One orthodontist measured and assessed all the parameters without providing any information regarding the method error. Also, as the same orthodontist did the periodontal indices, they could not be blinded to the type of retainer, probably leading to performance bias.

The authors preferred multiple statistical tests to multivariable regression models, lowering the credibility of the conclusions. First, statistical tests are prone to Simpson's paradox2 because important confounding variables (such as age and sex) are discounted. Second, conducting tests on an unmatched sample introduces bias, which is imminent in retrospective studies. Third, statistical tests do not inform about the magnitude of an association, as they merely aid in rejecting or failing to reject the null hypothesis. Hence, the researchers relied unduly on p-values, which encourages fallacious interpretation of non-statistically significant results as evidence of no association and misjudged conclusions: 'their failure rate was not correlated with the age or sex of patients or the treatment duration'. All issues above would have been mitigated had the authors performed matching at least by age and sex, for instance, using propensity scores followed by a multivariable regression tailored to the outcome type, achieving double robustness.3 The substantial imbalance in sex and age likely contributed to the non-statistically significant associations reported in the study, rendering the conclusions of no correlation overly misleading. The authors applied one regression model without investigating the underlying assumptions to justify its implementation. The Cox regression model is based on the proportional hazards assumption. When this assumption does not hold, the researchers must resort to more flexible models that do not rely on proportional hazards. Last but not least, the Kaplan-Meier plots were incorrect. All three orthodontic retainers should appear in one Kaplan-Meier plot to allow comparison and investigation of the proportional hazards assumption.

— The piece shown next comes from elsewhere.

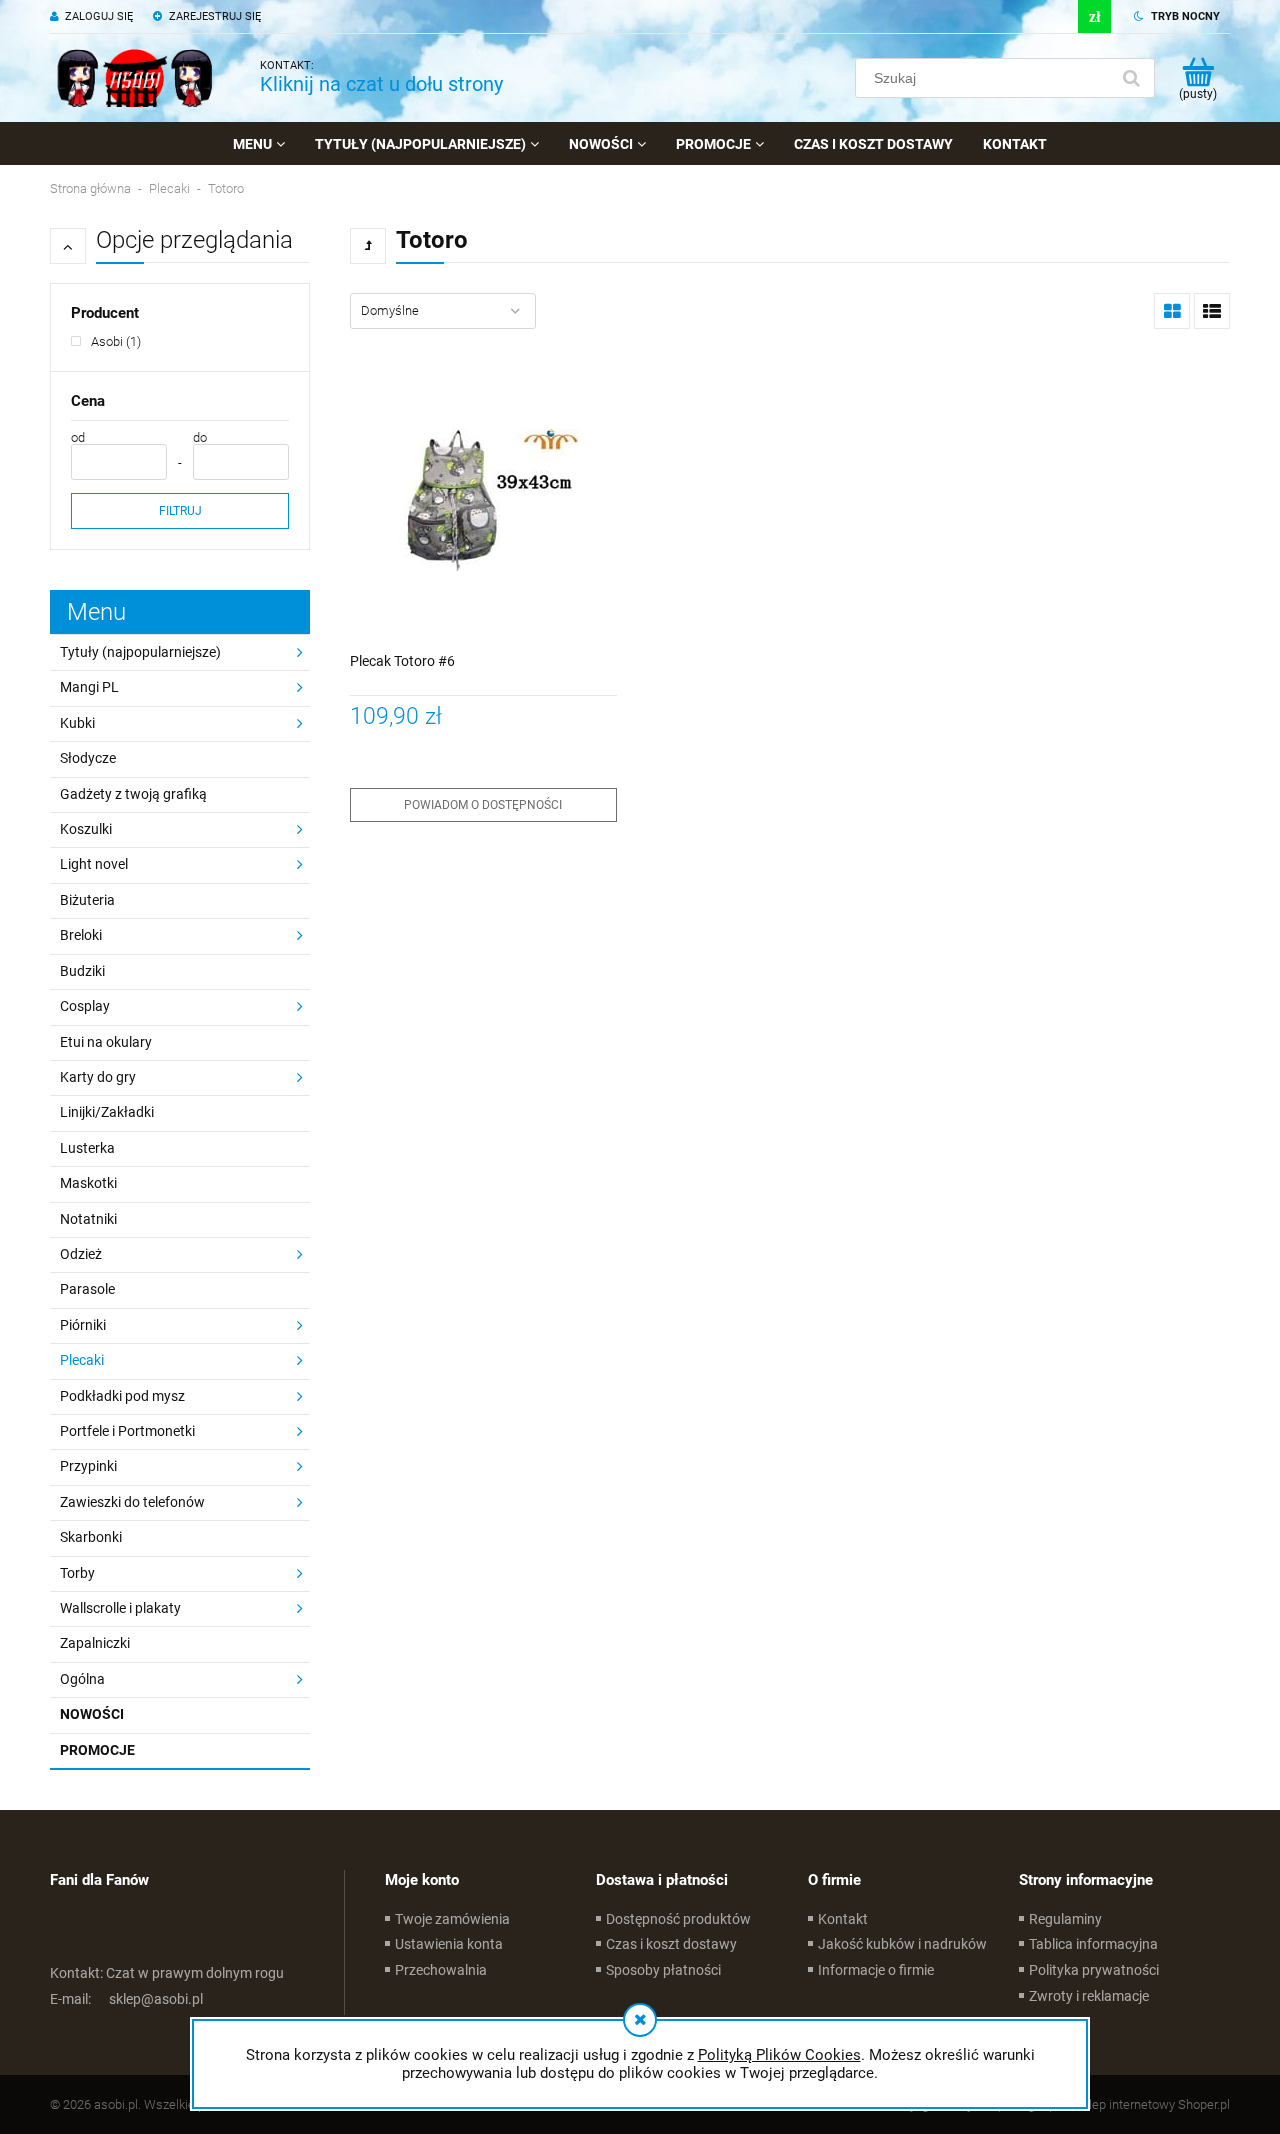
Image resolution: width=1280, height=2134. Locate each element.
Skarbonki (91, 1537)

The authors excluded patients with changed or repaired retainers, but later, in the results, they reported the number of replaced retainers, which is confusing.

A table with the distribution of all baseline characteristics per retainer group is missing. Such a table would have elucidated potential differences in the baseline between the three groups.

The oral hygiene and the pre-treatment malocclusion were not reported, which may substantially affect and confound the findings.

Unwanted tooth movement was not reported in the results as planned in the methods. In contrast, different comparisons were made for different variables, which may lead to selective reporting.4

The present study may be prone to selection bias, as happier patients with treatment results may be more concerned about the relapse come to follow-up, and subsequently, participate in the study. Also, uncompliant patients with worse treatment results may have less interest in the relapse, and thus, be lost to follow-up. However, the true level of failure may be underestimated.

As the study was done in one private clinic and the same clinician treated the patients, the generalisability of the study is limited.